Considérant que Mme X… ne conteste pas l’indu, mais en demande une remise ; elle fait valoir que, sauf au cours de la dernière année du litige, elle ne disposait pas d’information lui permettant de remplir les déclarations trimestrielles de ressources des revenus des capitaux placés ; que la période litigieuse porte majoritairement sur la période antérieure à mars 2006 ; qu’ainsi, les dispositions précitées de l’article L. 262‑41 du code de l’action sociale et des familles applicables avant l’intervention de la loi du 23 mars 2006 ne font pas, en toute hypothèse, obstacle à ce qu’il en soit accordé une remise gracieuse ;

Considérant que Mme X… exerce une activité artisanale en tant que travailleur indépendant dans laquelle elle a investi les capitaux dont elle disposait antérieurement ; qu’elle fait état de revenus variables et modestes (déficit de 2007 à 2010 de 4 000 euros, déficit en 2014 de 800 euros), d’une situation professionnelle précaire ne lui permettant pas de disposer de ressources suffisantes pour le moment ; qu’elle a un enfant de 14 ans à charge ; qu’ainsi, ses capacités contributives sont limitées et le remboursement de la totalité de l’indu ferait peser de graves menaces de déséquilibre sur son budget ; que, dès lors, il sera fait une juste appréciation de la situation en limitant l’indu laissé à la charge de Mme X… à la somme de 2 000 euros,

Décide

Art. 1er La décision en date du 29 juin 2011, la commission départementale d’aide sociale d’Indre-et-Loire, ensemble la décision du président du conseil général d’Indre-et-Loire du 17 mars 2009, sont annulées.

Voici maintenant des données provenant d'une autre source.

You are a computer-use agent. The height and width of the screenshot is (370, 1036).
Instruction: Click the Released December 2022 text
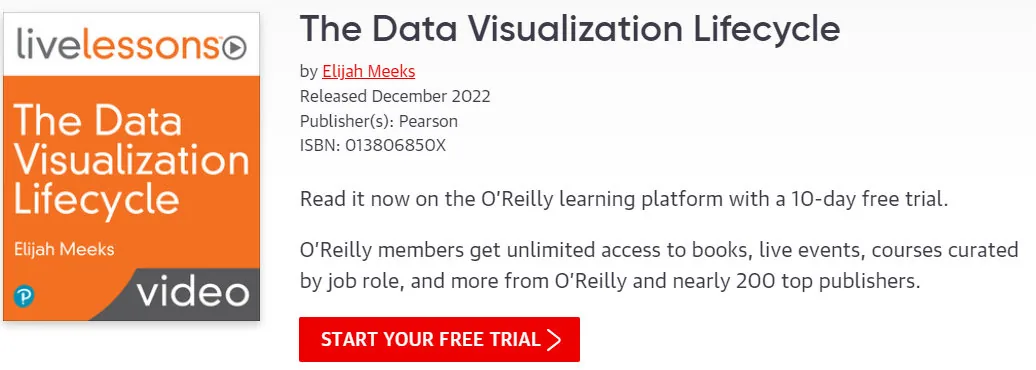click(395, 96)
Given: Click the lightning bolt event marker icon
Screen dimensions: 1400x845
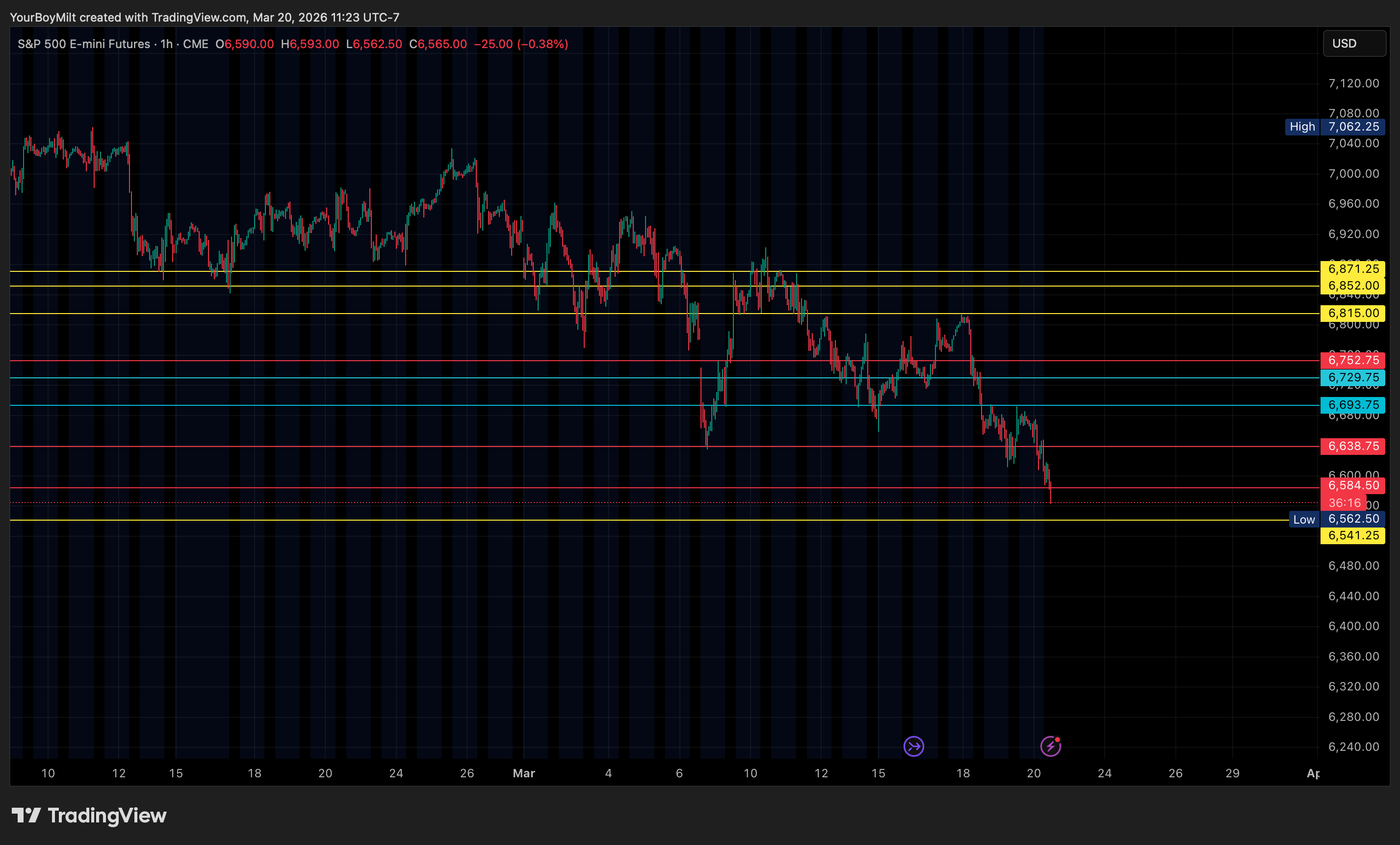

Art. 2.  L’indu d’allocations de revenu minimum d’insertion laissé à la charge de Mme X… est limité à la somme de 2 000 euros.

Art. 3.  Le surplus des conclusions de la requête est rejeté.

Art. 4.  La présente décision sera notifiée à MmeX…, au président du conseil général d’Indre-et-Loire. Copie en sera adressée au ministre des affaires sociales, de la santé et des droits des femmes.

Délibéré par la commission centrale d’aide sociale dans la séance non publique, à l’issue de la séance publique du 22 janvier 2015 où siégeaient M. BELORGEY, président, M. CULAUD, assesseur, Mme N’HARI, rapporteure.

Décision lue en séance publique le 6 mars 2015.

La République mande et ordonne au ministre en charge de l’aide sociale, et à tous huissiers à ce requis en ce qui concerne les voies de droit commun contre les parties privées, de pourvoir à l’exécution de la présente décision.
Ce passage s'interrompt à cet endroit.